Ces accusations fragilisent la Banque centrale russe, une institution jusqu'alors considérée comme garante de la politique monétariste de la Russie. Elles s'inscrivent aussi dans le cadre des batailles sanglantes qui se déroulent en Russie en ce moment alors que personnalités et partis ferraillent ouvertement pour occuper le vide politique laissé par un président malade et absent.
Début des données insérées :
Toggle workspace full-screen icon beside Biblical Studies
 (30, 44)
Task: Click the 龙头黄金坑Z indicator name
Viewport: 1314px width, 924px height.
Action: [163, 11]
Une banque centrale affaiblie servirait notamment la cause du Parti communiste qui désire ramener cette institution sous le contrôle du parlement national. Une motion dans ce sens semble aujourd'hui gagnée suite à la crise économique de l'été dernier lors de laquelle la banque centrale a perdu le contrôle de la monnaie et laisse cette dernière s'effondrer. «Ce scandale n'est pas aussi explosif qu'il semble et toute l'affaire est montée en épingle. Le but est de refaire passer la banque centrale sous l'égide du parlement et refaire marcher la planche à billets», explique Brigitte Granville, directrice du département économique international au Royal Institute of International Affairs à Londres.
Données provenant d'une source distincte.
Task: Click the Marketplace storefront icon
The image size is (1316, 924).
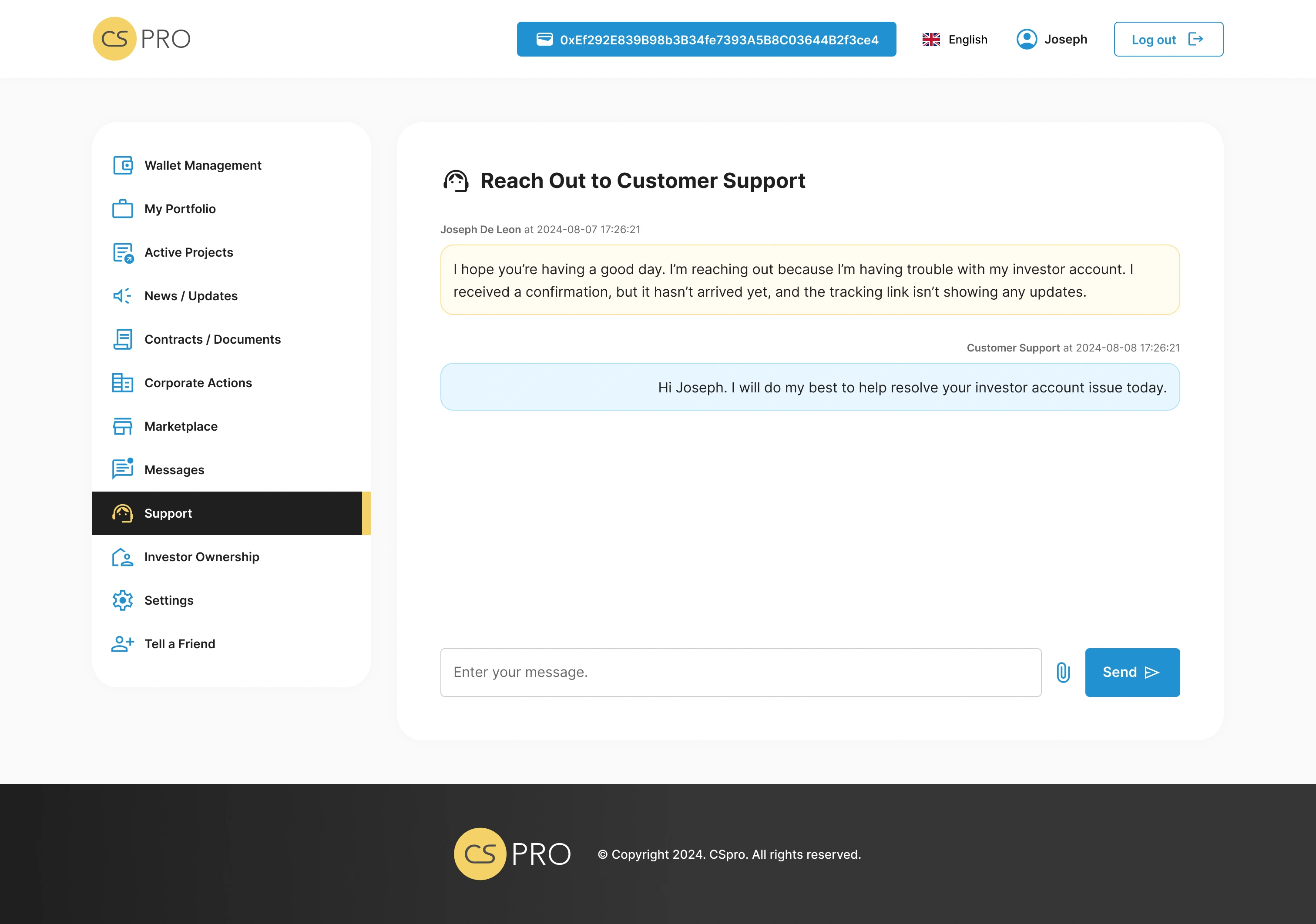Action: coord(123,426)
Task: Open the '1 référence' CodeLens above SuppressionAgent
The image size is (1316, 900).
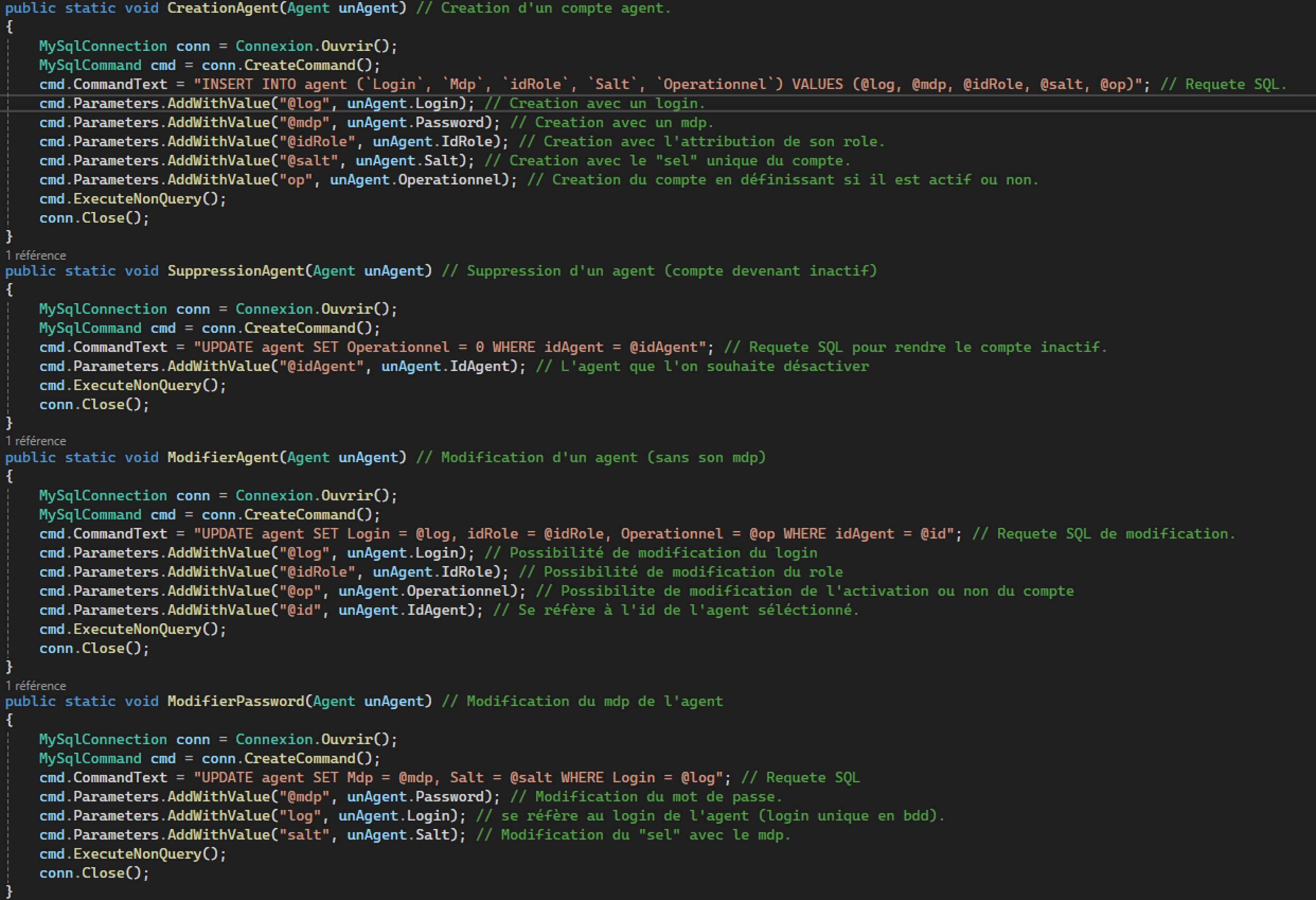Action: (x=35, y=255)
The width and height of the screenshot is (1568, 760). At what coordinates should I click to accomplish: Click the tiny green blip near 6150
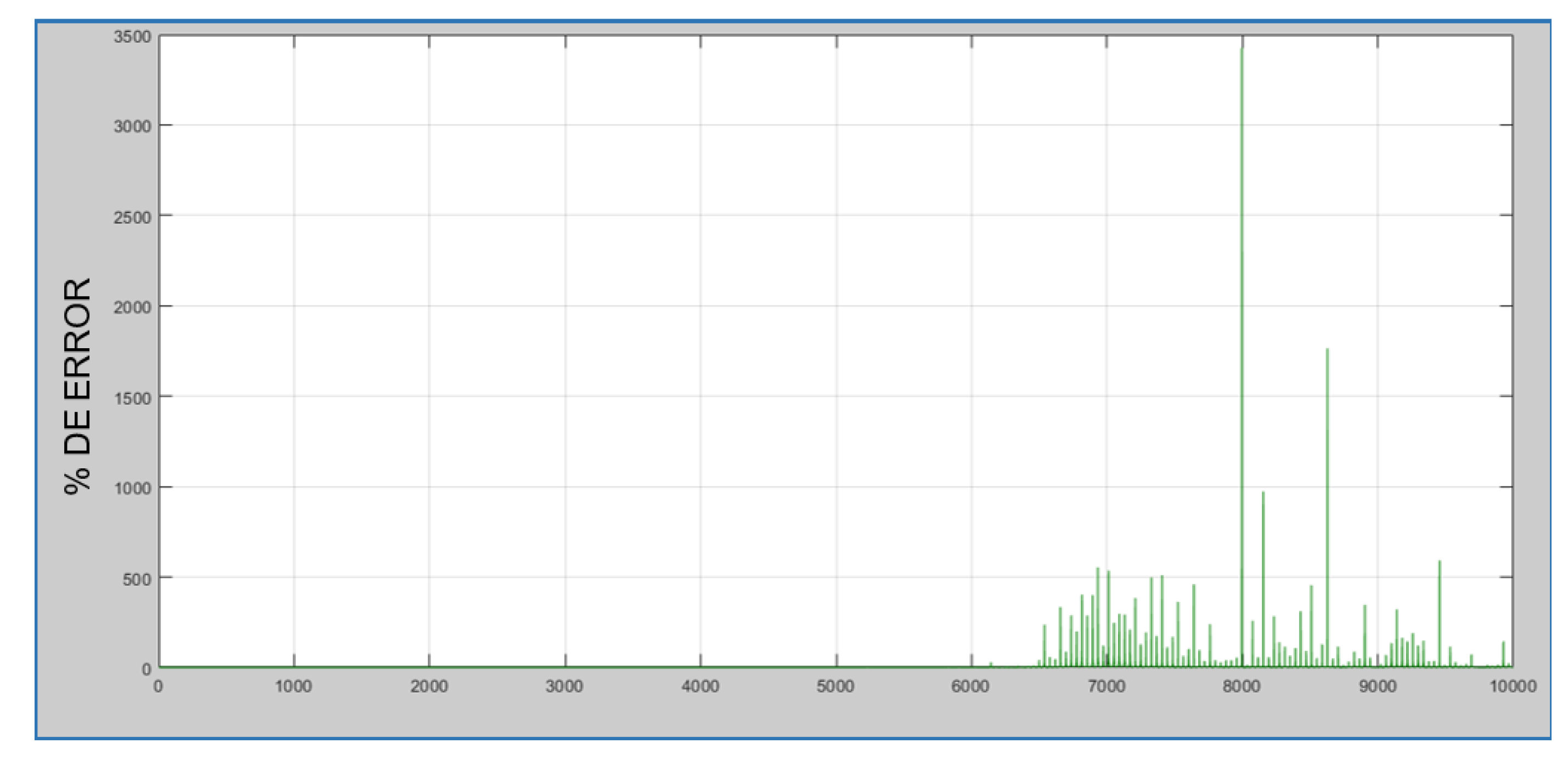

Néanmoins, les accusations qui touchent la banque centrale de plein fouet sont inquiétantes. De nombreux milliards auraient été déposés en secret dans ce véhicule offshore, soumis à très peu de contrôle. Selon l'ancien ministre des Finances Fyodorov, des commissions plus importantes que celles couramment pratiquées dans les marchés financiers auraient permis à plusieurs personnes, notamment au sein de la banque centrale, de s'enrichir illégalement. Le montant exact des fonds déposés dans Fimaco reste incertain. Selon le procureur général Skouratov, qui a démissionné la semaine dernière pour une autre raison, plus de 50 milliards de dollars auraient transité par ce biais. Un chiffre qui semble erroné si l'on se rappelle que les réserves en monnaies étrangères de la Russie ont atteint leur plus haut niveau à une vingtaine de milliards de dollars en 1997. Selon des sources proches de la banque centrale, Fimaco n'aurait eu sous sa gestion que quelques milliards de dollars.
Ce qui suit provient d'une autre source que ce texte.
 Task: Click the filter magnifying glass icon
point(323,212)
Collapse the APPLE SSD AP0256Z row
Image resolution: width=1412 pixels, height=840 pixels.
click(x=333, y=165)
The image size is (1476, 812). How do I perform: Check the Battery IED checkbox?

Il reste néanmoins que le manque de transparence lié à Fimaco aura certainement permis à certains individus de bénéficier personnellement de fonds publics, pratique malheureusement courante en Russie. «Accuser la banque centrale de corruption, c'est un peu comme arrêter une Formule un lors du Grand Prix de Monaco pour excès de vitesse», résume un banquier occidental à Moscou, qui souligne que l'institution reste l'une des plus efficaces en matière financière et économique en Russie.